Your task »
Render the material as a numbered list, starting with the line containing "You are a GUI" and going on through the line containing "Viewport: 1376px width, 382px height.", omitting any blank lines. Leave the pictures out of the answer.

===== Data shown

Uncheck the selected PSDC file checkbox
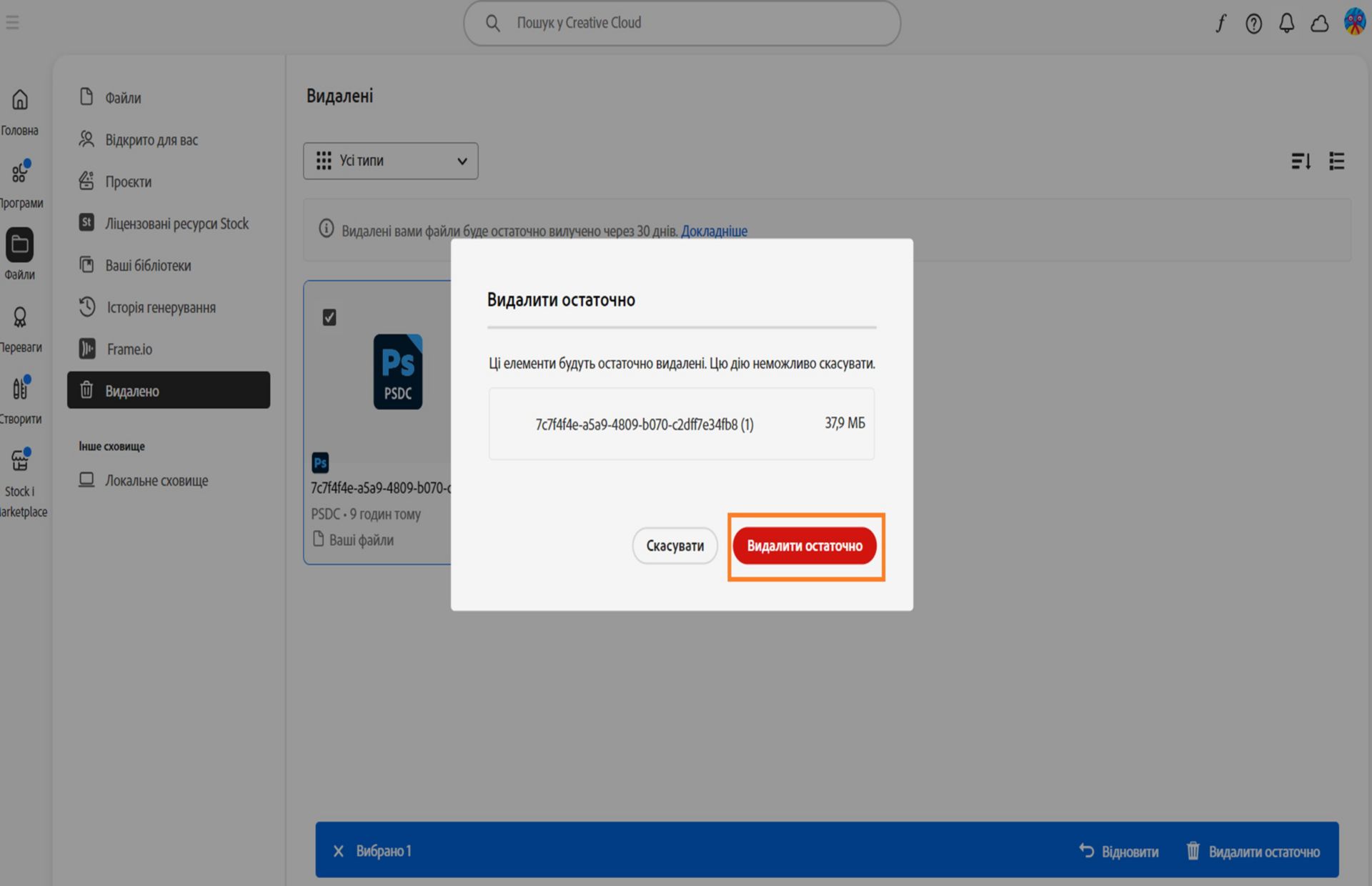Viewport: 1372px width, 886px height. point(329,317)

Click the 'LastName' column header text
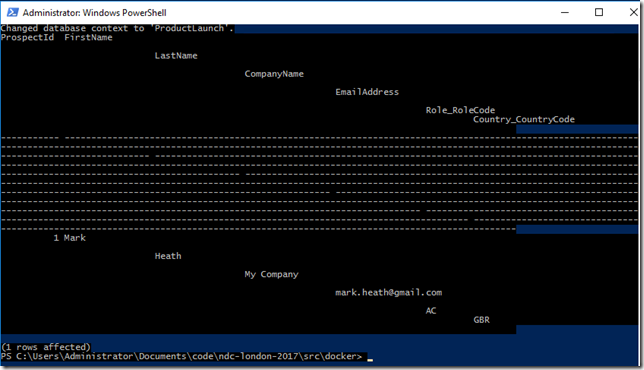tap(176, 55)
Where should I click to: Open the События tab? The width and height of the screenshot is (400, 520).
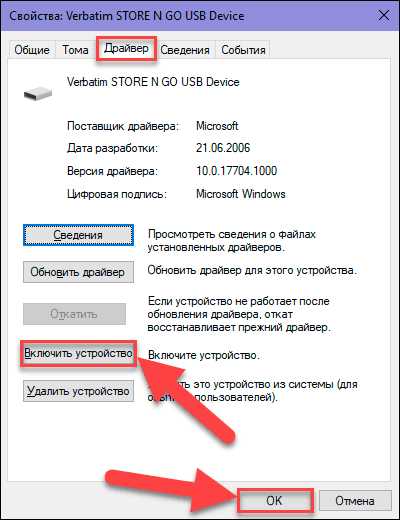coord(243,50)
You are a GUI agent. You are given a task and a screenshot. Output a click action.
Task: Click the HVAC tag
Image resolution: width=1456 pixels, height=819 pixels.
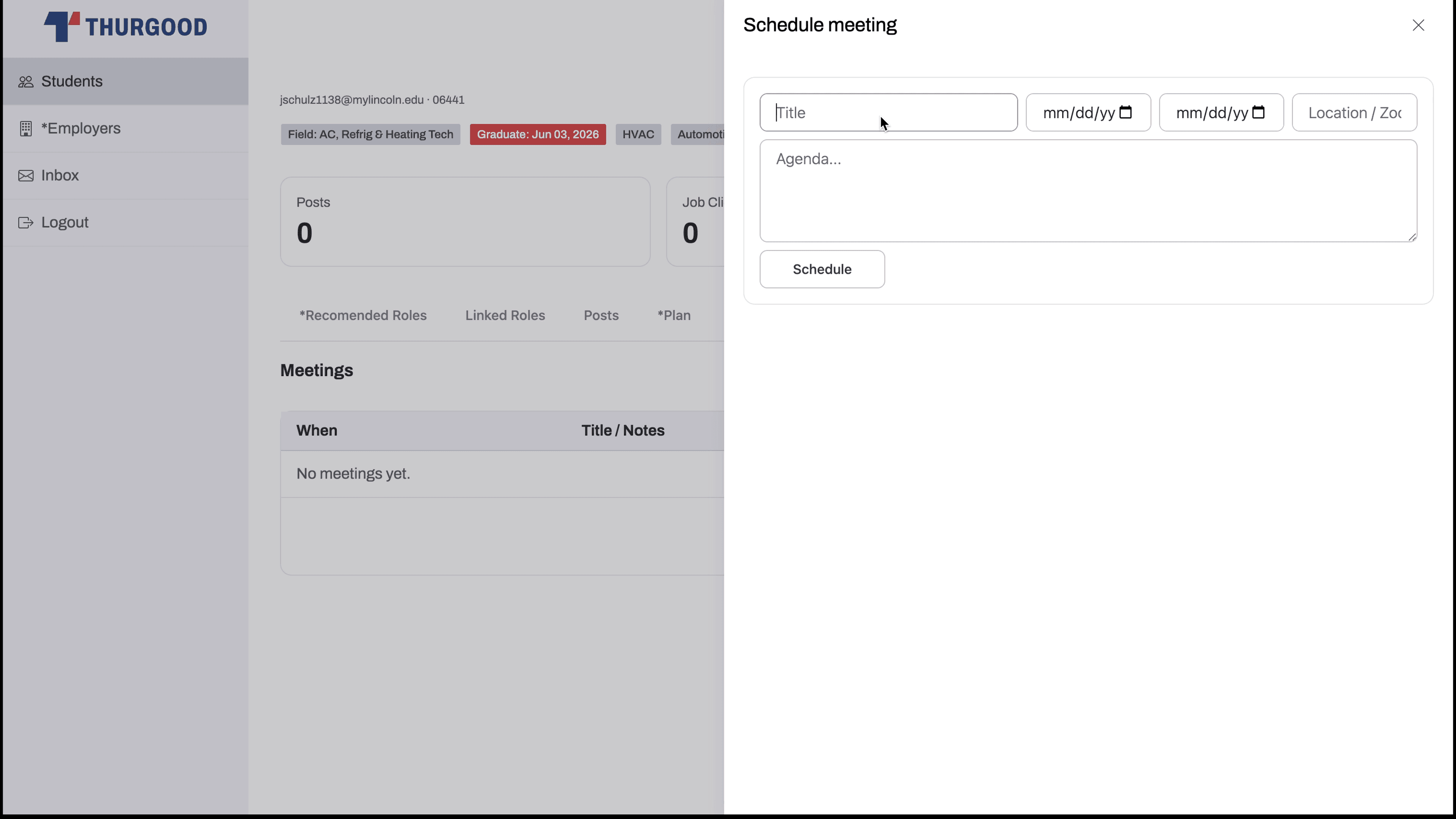pos(637,134)
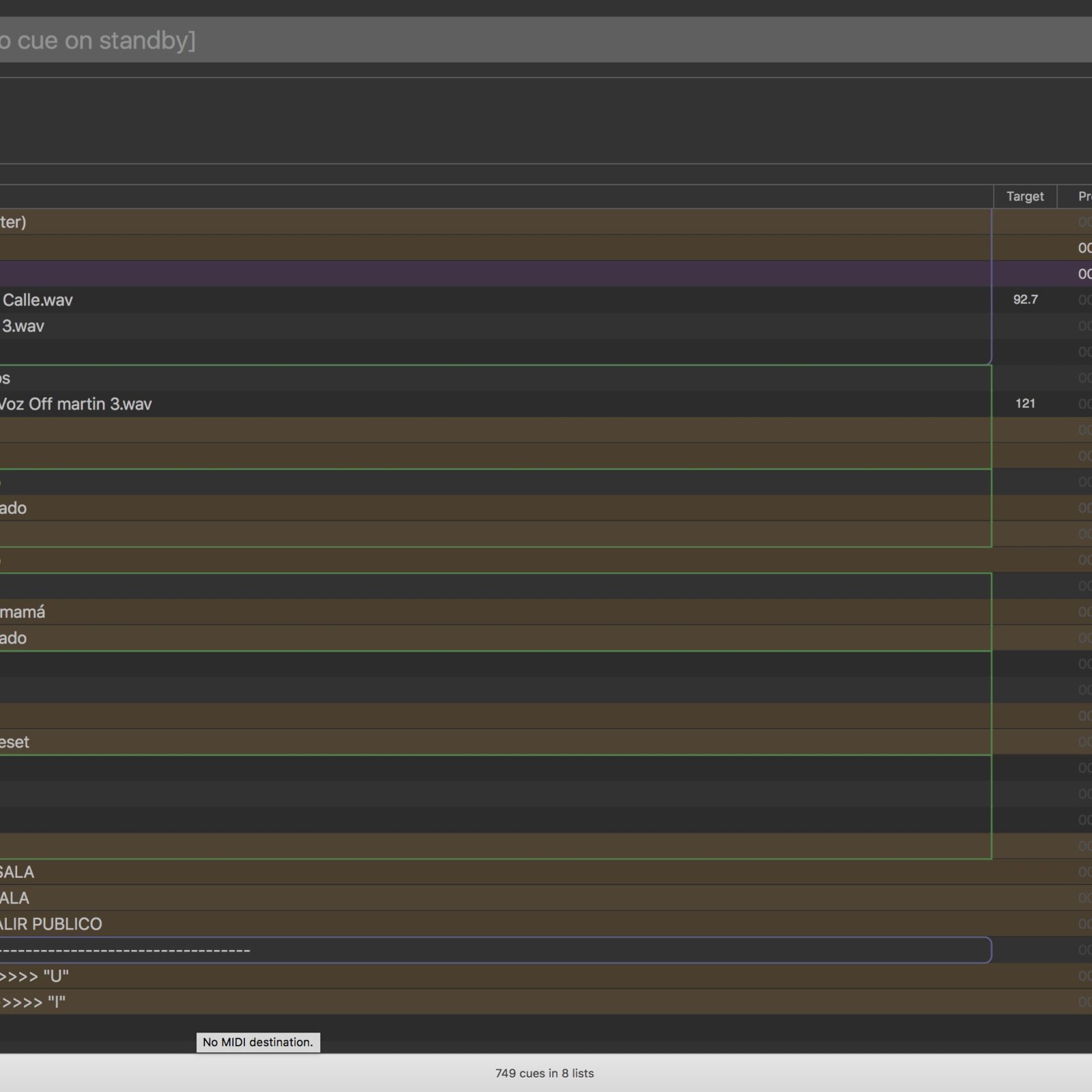
Task: Click the empty notes area under standby field
Action: coord(478,120)
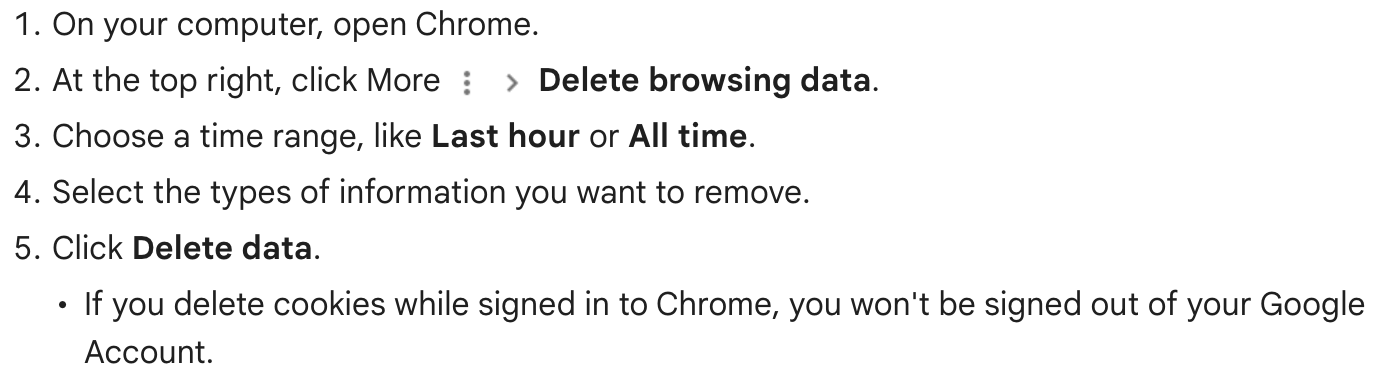Viewport: 1376px width, 382px height.
Task: Select the bold Last hour text
Action: (x=505, y=136)
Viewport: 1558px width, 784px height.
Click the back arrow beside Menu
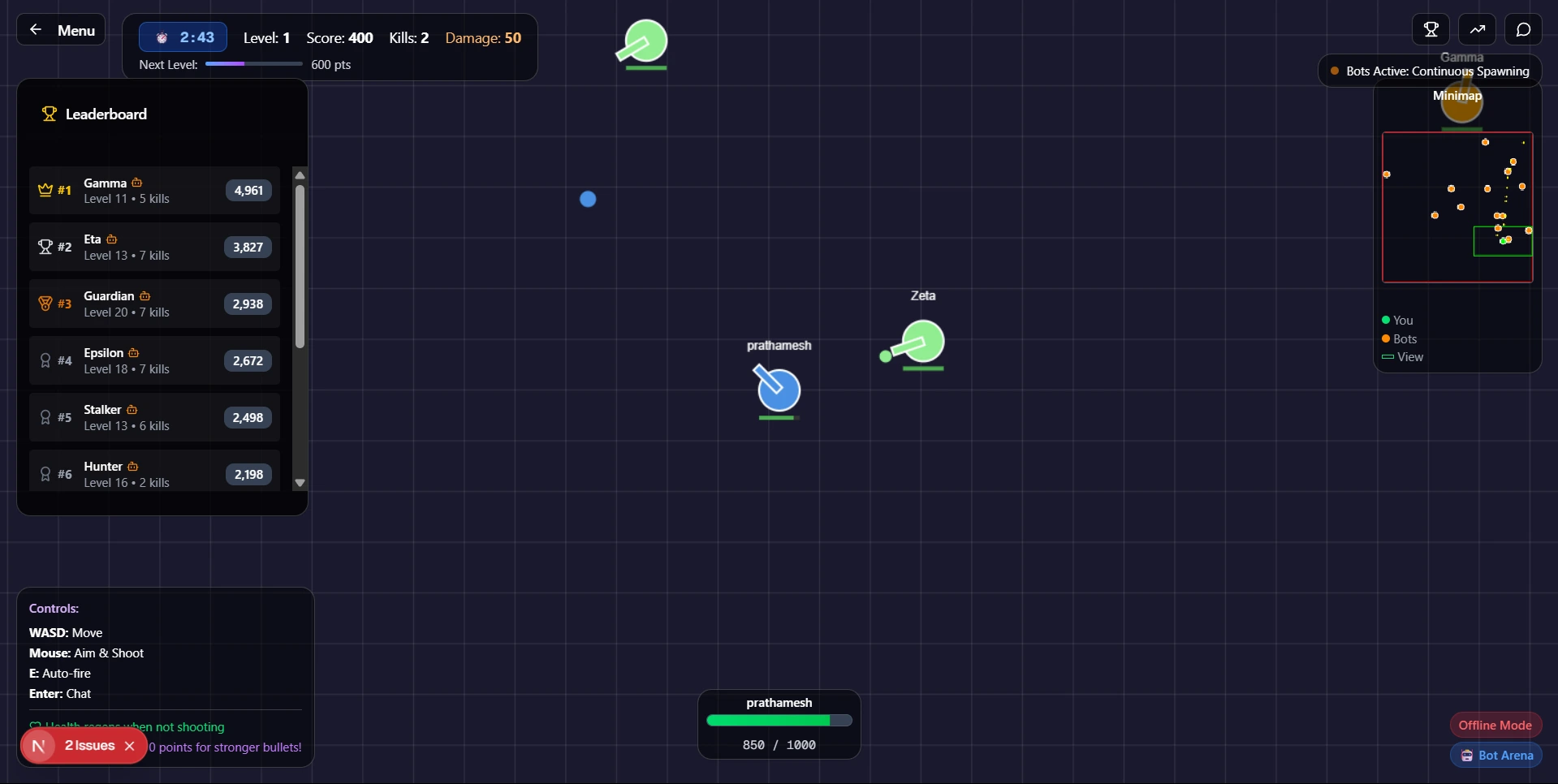(x=36, y=30)

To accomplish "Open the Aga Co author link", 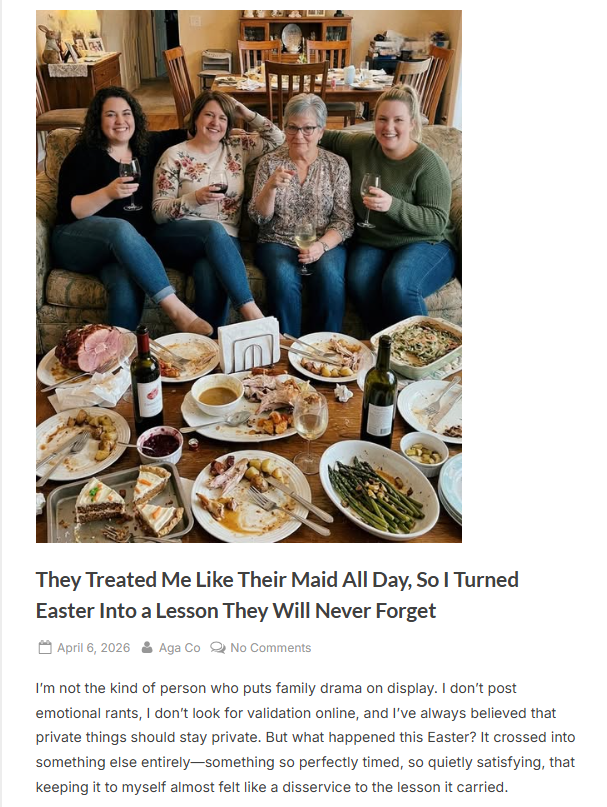I will coord(179,648).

==========

The output »
1. You are a GUI agent. You are given a task and a screenshot. Output a click action.
2. Task: Click the HVAC tag
3. Image resolution: width=1456 pixels, height=819 pixels.
4. pos(637,134)
5. Task: Click the empty notes area under standby field
6. Action: coord(478,120)
7. Viewport: 1376px width, 382px height.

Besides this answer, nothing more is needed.